HIV has been shown to cause accelerated obstructive lung disease. There are several proposed mechanisms including:

  • Increased prevalence of high-risk behaviors (i.e. tobacco smoking)
  • Increased susceptibility to pulmonary infections and colonization
  • Aberrant inflammatory responses
  • Increased apoptosis
  • Effects of antiretroviral therapy

Venous Thromboembolism

The overall incidence of VTE, about 1% in this population, has been similar across several different studies. This is a rate roughly 10 times greater in HIV/AIDS patients than in the non-HIV population of the same age. This is due to increased traditional risk factors such as age, recent hospitalization, and central venous catheter use, however having a CD4 count of < 500 has also been found to be an independent risk factor associated with VTE.

 

References

Ford N, Shubber Z, Meinties G, et al. Causes of hospital admission among people living with HIV worldwise: a systematic review and meta-analysis. Lancet HIV. 2015. Oct;2(10):e438-44.

American Thoracic Society.
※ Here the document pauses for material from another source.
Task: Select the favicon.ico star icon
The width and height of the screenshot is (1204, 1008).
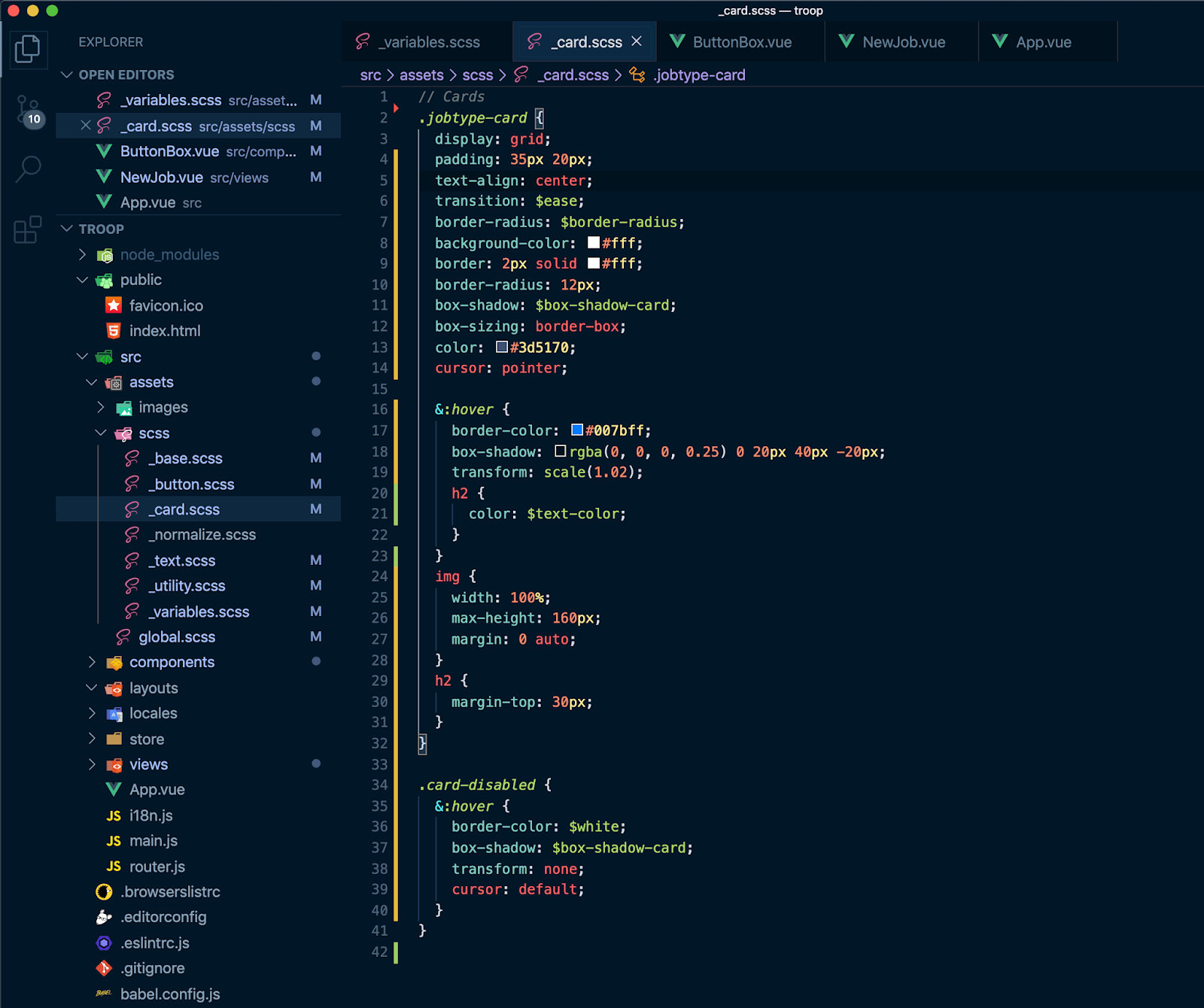Action: (112, 305)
Guidelines for the management of adults with hospital-acquired, ventilator-associated, and healthcare-associated pneumonia. Am J Respir Crit Care Med. 2005. Feb 15;171(4):388-416.
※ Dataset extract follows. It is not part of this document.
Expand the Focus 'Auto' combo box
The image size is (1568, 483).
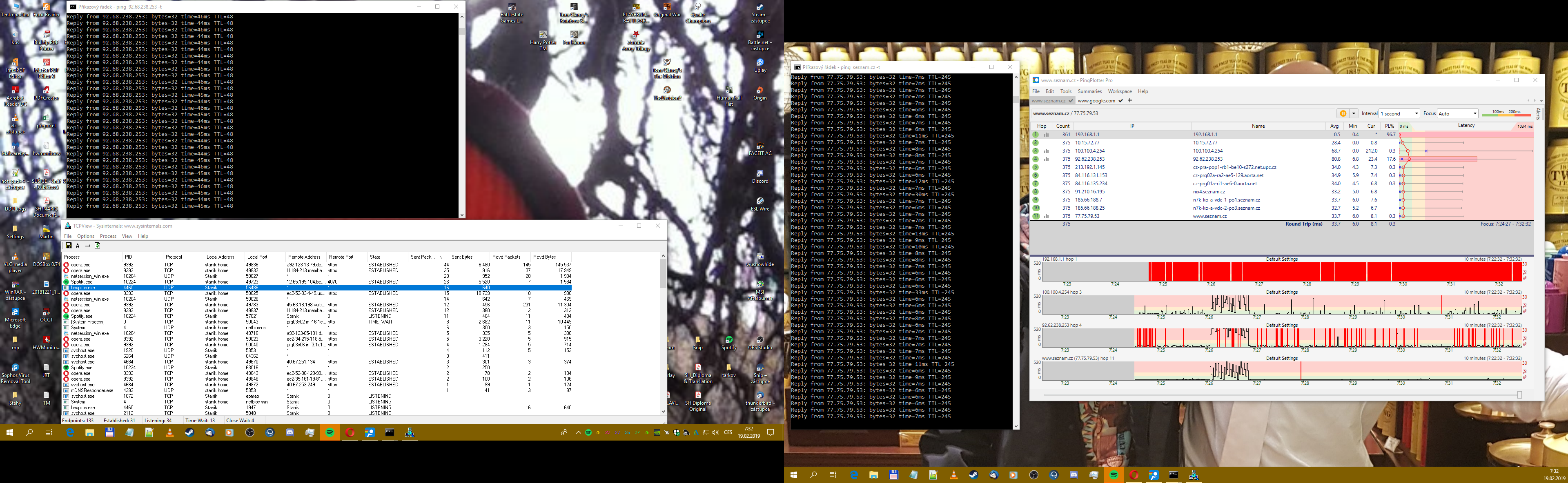pyautogui.click(x=1457, y=114)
Kumar A, Zarychanski R, Light B, et al. Early combination antibiotic therapy yields improved survival compared with monotherapy in septic shock: a propensity-matched analysis. Crit Care Med. 2010. Sep;38(9):1773-85.

Vardakas KZ, Tansarli GS, Bliziotis IA, Falagas ME. B-lactam plus aminoglycoside or fluoroquinolone combination versus B-lactam monotherapy for Pseudomonas aeruginosa infections: A meta-analysis. Int J Antimicrob Agents. 2013. Apr;41(4):301-10.

Paul M, Lador A, Grozinsky-Glasberg S, Leibovici L. Beta lactam antibiotic monotherapy versus beta lactam-aminoglycoside antibiotic combination therapy for sepsis. Cochrane Database Syst Rev. 2014. Jan 7;1.

Boccara F, Lang S, Meuleman C, et al. HIV and coronary heart disease: time for a better understanding. J Am Coll Cardiol. 2013. Feb 5;61(5):511-23.

Fanari Z, Hammami S, Hammami MB, et al. Acute coronary syndrome in HIV naïve patient with low CD4 count and no other significant risk factors: case report and literature review. Open J Clin Med Case Rep. 2015;1(2):1009.

Morris A, George MP, Crothers K, et al. HIV and chronic obstructive pulmonary disease: Is it worse and why? Proc Am Thorac Soc. 2011. Jun 1;8(3):320-325.

Ahonkhai AA, Gebo KA, Streiff MB, Moore RD, Segal JB. Venous thromboembolism in patients with HIV/AIDS: a case-control study. J Acquir Immune Defic Syndr. 2008. Jul 1;48(3):310-4.